Der Nahost-Experte Udo Steinbach erwartet, dass der türkische Ministerpräsident Recep Tayyip Erdogan demnächst die Übergabe der Pauluskirche in Tarsus an die Katholiken bekanntgeben wird. Kirchenvertreter, allen voran der Kölner Erzbischof Joachim Kardinal Meisner, verlangen diesen Schritt seit Jahren, hatten in jüngster Zeit jedoch kaum Fortschritte gesehen.

 (DR)

«Der Erhalt des griechisch-orthodoxen Priesterseminars und der weitere Umgang mit der Kirche in Tarsus sind entscheidende Nagelproben der nächsten 24 Monate für die Türkei», sagte der Orientalist am Donnerstagabend in Hamburg. «Daran wird sich erweisen, ob der Modernisierungsprozess im Land wirklich umgesetzt wird.» Alles entscheidendes Thema in der Türkei sei jedoch augenblicklich die Kurdenfrage, sagte Steinbach, der am Centrum für Nah- und Mitteloststudien in Marburg lehrt. Er äußerte sich in einem Vortrag über die Situation der Christen im Nahen Osten.

Derzeit herrscht Unklarheit darüber, ob die türkische Regierung das seit 1971 geschlossene Priesterseminar auf der Insel Chalki im Marmarameer wieder öffnet.

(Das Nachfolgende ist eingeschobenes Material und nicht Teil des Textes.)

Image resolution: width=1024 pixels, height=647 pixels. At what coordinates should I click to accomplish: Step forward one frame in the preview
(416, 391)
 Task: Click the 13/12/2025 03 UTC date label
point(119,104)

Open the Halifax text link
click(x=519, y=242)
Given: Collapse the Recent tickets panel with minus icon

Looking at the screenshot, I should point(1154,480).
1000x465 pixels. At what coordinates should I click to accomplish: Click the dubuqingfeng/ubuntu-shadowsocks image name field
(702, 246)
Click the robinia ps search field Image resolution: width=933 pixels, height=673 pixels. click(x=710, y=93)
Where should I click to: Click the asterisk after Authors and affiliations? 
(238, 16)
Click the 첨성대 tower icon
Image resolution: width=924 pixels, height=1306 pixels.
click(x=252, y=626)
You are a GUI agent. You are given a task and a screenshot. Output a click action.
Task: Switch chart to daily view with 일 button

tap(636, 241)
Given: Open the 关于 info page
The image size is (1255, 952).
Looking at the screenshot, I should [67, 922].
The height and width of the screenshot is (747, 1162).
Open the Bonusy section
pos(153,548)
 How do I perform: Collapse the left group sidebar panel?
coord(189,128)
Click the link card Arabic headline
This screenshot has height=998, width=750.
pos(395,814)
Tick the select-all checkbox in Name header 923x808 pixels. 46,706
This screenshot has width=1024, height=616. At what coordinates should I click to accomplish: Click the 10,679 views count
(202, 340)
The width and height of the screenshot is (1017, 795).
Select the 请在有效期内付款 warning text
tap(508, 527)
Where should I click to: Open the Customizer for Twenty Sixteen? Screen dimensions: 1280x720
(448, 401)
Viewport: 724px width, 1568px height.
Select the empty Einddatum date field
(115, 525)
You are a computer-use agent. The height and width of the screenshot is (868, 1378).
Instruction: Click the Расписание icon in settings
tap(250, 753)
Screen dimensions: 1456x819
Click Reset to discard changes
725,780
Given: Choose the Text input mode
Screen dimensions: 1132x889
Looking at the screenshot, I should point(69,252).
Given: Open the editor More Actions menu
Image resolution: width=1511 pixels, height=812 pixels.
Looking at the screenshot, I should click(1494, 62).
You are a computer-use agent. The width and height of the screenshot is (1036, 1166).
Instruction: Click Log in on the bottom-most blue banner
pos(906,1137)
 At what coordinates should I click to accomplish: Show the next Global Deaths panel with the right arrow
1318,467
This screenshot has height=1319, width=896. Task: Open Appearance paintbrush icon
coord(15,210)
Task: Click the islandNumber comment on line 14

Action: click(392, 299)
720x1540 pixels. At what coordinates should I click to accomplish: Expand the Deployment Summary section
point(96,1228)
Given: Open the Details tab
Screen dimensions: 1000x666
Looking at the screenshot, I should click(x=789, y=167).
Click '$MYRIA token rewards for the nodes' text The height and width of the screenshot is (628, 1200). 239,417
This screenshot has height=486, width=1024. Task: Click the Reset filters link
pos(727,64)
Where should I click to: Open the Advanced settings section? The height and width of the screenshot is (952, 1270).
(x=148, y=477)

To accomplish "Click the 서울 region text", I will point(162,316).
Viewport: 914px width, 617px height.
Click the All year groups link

Es ist die einzige Ausbildungsstätte für griechisch-orthodoxe Geistliche in der Türkei. Ebenso besteht ein Konflikt über die Kirche im Paulus-Geburtsort Tarsus. Während des im Juni zu Ende gegangenen Paulusjahres konnten Christen die Kirche für Gebet und Gottesdienst nutzen. Inzwischen ist sie von der Regierung wieder zum Museum erklärt worden; eine liturgische Nutzung muss drei Tage zuvor angemeldet und von der Museumsverwaltung genehmigt werden.  

Kritik an Abwanderung der Christen aus dem Irak
Steinbach sagte weiter, die Situation der Christen im Vorderen Orient sei ein «dunkles Kapitel der Geschichte des Nahen Ostens, das sich vermutlich auch nicht aufhellen wird». Deutschland werde von diesem Thema durch die Aufnahme christlicher Flüchtlinge aus dem Irak berührt. Die Europäische Union (EU) nimmt derzeit EU-weit 10.000 besonders schutzbedürftige Iraker aus Flüchtlingslagern in Syrien und Jordanien auf, davon sollen 2.500 Menschen nach Deutschland kommen. «Damit wird der Irak um 2.000 Christen ärmer, die dem Land beim Wiederaufbau und der Modernisierung des Landes fehlen werden», kritisierte Steinbach. Letztlich hätten sich «wahrscheinlich menschlich zu Recht» die Stimmen durchgesetzt, die den Flüchtlingen wieder eine Heimat ermöglichen wollten, räumte der Wissenschaftler ein.